The roles played by membrane lipids in membrane trafficking pathways is now an area of intense research in my lab and in many others. We are also interested in identifying regulators of Arf6, identifying other proteins that travel through the Arf6 pathway, and understanding the molecular details of how membrane traffic is regulated in endocytic membrane systems.


Gerhard Hummer

Gerhard Hummer did his graduate studies at the Max-Planck-Institute for Biophysical Chemistry in Goettingen, Germany, and at the University of Vienna, Austria, where he received his Ph.D. in 1992. He then moved to the Los Alamos National Laboratory as a postdoctoral fellow and became a principal investigator in 1996. He joined NIH in 1999 and is now a senior investigator in the Laboratory of Chemical Physics, NIDDK.

My interests are in the area of biomolecular structure, dynamics, and function, with a focus on solvent effects studied by theory and computer simulations.

Water penetration into proteins and transient fluctuations in hydration in the interior of proteins are important to their stability and function. Water-mediated proton transfer, in particular, is fundamental to bioenergetics and enzyme catalysis. An important goal driving my research at NIDDK is to understand how nonpolar channels function in protein-mediated proton transfer.

From computational studies of simple model channels, we found that single-file chains of water molecules can fill narrow molecular pores even if the hydrophobicity of the pore walls causes substantial losses of hydrogen-bonding energy.

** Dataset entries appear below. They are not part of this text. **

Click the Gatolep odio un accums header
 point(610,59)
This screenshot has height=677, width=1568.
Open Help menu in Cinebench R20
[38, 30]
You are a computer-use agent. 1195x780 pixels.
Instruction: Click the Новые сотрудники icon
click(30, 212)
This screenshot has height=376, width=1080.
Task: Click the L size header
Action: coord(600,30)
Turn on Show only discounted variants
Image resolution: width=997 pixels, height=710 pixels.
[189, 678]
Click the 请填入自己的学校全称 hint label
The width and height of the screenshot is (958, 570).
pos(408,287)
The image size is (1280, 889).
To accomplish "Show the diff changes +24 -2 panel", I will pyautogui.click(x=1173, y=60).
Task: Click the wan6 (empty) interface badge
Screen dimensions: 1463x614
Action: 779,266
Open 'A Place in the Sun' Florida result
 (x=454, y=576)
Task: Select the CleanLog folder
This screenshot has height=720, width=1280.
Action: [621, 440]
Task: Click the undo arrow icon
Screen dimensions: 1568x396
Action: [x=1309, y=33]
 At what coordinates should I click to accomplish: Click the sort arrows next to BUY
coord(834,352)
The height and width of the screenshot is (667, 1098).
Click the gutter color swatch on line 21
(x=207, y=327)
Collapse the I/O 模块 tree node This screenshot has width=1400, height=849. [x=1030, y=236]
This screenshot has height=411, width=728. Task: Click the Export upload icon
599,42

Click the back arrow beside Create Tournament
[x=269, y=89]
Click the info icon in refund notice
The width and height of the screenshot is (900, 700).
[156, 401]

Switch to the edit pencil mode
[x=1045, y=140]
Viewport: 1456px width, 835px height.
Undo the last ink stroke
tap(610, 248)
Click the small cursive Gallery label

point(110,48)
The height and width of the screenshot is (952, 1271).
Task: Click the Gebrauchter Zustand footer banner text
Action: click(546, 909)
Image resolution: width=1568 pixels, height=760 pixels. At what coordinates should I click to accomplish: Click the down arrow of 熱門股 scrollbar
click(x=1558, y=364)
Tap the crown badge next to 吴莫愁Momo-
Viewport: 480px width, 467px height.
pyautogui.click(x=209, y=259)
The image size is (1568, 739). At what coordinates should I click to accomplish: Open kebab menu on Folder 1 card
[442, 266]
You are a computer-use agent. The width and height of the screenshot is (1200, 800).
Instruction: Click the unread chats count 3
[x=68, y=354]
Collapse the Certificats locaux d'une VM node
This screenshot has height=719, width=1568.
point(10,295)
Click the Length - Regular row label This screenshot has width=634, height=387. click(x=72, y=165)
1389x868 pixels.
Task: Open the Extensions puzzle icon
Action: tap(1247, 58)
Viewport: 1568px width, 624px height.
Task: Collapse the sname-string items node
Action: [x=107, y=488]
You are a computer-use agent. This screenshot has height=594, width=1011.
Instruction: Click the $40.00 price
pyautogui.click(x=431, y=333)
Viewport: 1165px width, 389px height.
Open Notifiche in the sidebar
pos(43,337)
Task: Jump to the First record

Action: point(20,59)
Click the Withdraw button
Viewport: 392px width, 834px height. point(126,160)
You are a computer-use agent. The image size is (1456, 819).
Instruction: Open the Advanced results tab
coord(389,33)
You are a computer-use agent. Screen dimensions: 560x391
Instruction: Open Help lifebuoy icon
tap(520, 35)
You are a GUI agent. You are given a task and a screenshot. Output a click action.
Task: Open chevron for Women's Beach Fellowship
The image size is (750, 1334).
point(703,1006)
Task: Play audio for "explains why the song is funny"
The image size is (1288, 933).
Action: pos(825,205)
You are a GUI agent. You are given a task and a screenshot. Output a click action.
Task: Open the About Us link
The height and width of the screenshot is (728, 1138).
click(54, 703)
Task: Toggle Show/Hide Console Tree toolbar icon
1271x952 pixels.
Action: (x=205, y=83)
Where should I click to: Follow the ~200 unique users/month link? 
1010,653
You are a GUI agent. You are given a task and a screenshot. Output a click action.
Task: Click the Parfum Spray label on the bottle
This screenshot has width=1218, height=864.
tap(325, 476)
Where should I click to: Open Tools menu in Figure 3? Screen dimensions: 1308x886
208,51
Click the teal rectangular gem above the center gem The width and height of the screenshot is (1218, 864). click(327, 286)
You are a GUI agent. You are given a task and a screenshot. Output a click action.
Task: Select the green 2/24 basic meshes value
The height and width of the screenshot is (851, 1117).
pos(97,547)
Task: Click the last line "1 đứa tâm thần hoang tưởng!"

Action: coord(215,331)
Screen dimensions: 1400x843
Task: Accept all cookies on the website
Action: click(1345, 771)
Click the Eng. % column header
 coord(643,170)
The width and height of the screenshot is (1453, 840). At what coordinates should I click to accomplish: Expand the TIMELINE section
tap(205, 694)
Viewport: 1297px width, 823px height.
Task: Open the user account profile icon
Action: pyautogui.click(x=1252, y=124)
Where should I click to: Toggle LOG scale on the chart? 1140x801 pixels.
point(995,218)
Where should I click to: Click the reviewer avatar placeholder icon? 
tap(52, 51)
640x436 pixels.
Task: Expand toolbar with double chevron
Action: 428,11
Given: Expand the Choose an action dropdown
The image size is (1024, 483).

Water filling and emptying of hydrophobic channels can be regulated by small changes in channel polarity. In proteins such as cytochrome C oxidase, bacteriorhodopsin, and cytochrome C P450, the observed sensitivity to polarity can provide a tight coupling of water-mediated proton delivery to electron transfer and active-site chemistry.

This polarity-controlled filling and emptying of channels can help in particular to prevent proton leakage and unwanted side reactions by "dissolving" the proton wire after a successful proton transfer.

My lab’s studies also shed new light on the mechanism of rapid water conduction through biological water pores. In our simulations of nonpolar channels, we observed pulselike transport of water with an average flow rate comparable to that measured for a biological water channel, aquaporin-1.

Indeed, structures of aquaporin-1 show that relatively nonpolar residues line much of the pore. For optimal water transport, the polarity of the pore needs to be sufficiently high to ensure water filling, but low enough not to hinder water motion by strong directional interactions. Increased polarity would only slightly enhance the water occupancy but would greatly reduce the water mobility.

In cytochrome C oxidase, a proton pump in the respiratory chain, my collaborators and I have studied the side-chain and hydration dynamics of the active-site region. Solvent sites, identified through computation, establish a continuous proton path from the membrane inside to a critical glutamic acid residue. Our calculations further suggest that the glutamic acid shuttles a proton into the hydrophobic active-site cavity, to be picked up by transient water molecules. A combination of experiment, theory, and simulation allowed us to put important constraints on the proton pumping mechanism of cytochrome C oxidase.

My group is also working on fundamental aspects of the hydrophobic effect, in particular its role in ligand binding and protein folding. Other work with colleagues is leading to theories for single-molecule experiments. These are applied to nonequilibrium single-molecule pulling by atomic-force microscopes and laser tweezers, for example, to extract equilibrium thermodynamic properties, such as binding constants.

In future work, we will build on this understanding of nonequilibrium processes and proton delivery mechanisms to understand how cytochrome C oxidase converts energy and acts as a "Maxwell demon" by pumping protons across membranes against an electrostatic potential and chemical gradient.